|Plane trees of London
Platanus x acerifolia 'London'
This is the tree originally named 'London plane'. It forms a large proportion of the older trees of inner London, but is found rather less frequently elsewhere.
The name 'London' is used here to refer to a single clone or a group of very similar clones (previously called the 'London Form' on this website). The reasoning for the use of this name is given on the botany page on this website. The many other forms of plane trees in London, which often form the majority in the suburbs, would be described under P. x acerifolia, commonly called 'London plane', and where appropriate under other cultivar names.
Tree - This is usually seen as a large strong growing tree, usually with a single clear trunk to some height. It is likely that this clear trunk is the result of formative pruning; very similar trees can be found that are branched from a quite low point.
Bark - This flakes in patches on trunk and older branches, leaving a dappled trunk, as with other planes.

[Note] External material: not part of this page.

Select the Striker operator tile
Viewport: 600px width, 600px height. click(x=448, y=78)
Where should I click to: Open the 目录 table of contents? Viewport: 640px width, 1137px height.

Persistent bark is rare.
Crown - Branches are sinuous, as are the smaller shoots, producing a crown with a characteristic lacy winter appearance. The tips of side branches may droop. By contrast, in 'Pyramidalis' the branches tend to be straight, and do not droop at the tips. 'Augustine Henry' and many other plane trees have somewhat sinuous branches, not as contorted as in the London plane.
Shoot and young leaves - These are covered in down as in all planes, shed on mature tissue. They are moderately affected by anthracnose and many early leaves are damaged by this in London.
Leaf shape - Leaves commonly come with 5 palmate lobes, sometimes with 3 or 7 lobes. The central lobe is usually as long or slightly longer than wide, and is toothed. The base of leaf blade is varied, truncate to cordate but on a typical summer leaf it is cordate. Down is retained on vein axils on the underside of leaves. The leaf size on typical leaves can be 15 to 19cm wide and 20 to 25cm long.
Leaf colour - The colour is a medium green above, paler below, somewhat glossy.
Axillary buds - These are conical or pointed, typically 5-6mm across at the base, 9-11mm long, bluntly pointed. They turn reddish purple through the winter.
Fruits - The flowers and fruit are borne in groups of 1-4 on a stem on short lateral growths. The fruits can be up to 35 mm across.
In winter because of its sinuous branches, clear trunk, and lacy crown outline, it is a more elegant and better-looking tree than some of the other common forms in London, especially the common P. 'Pyramidalis'.
Good specimens; Ravensbury Park, Morden, by the river Wandle, two huge specimens; Hyde Park, many trees by the South Carriage Road and by Park Lane; Kenwood House, Hampstead, between the cafeteria and the lake.
Bean did not identify a single tree that can now be used for a reference; hence, given the occurrence of similar clones, the precise clone that he was discussing may be in doubt. However, he has identified the double avenue (the Broad Walk) in Green Park as being planted with a mixture of both the variety 'Pyramidalis', and this form. The 'Pyramidalis' trees in this collection can be clearly identified; the remaining trees can therefore be used as the reference, although there is still the possibility that these are a mixture of similar clones.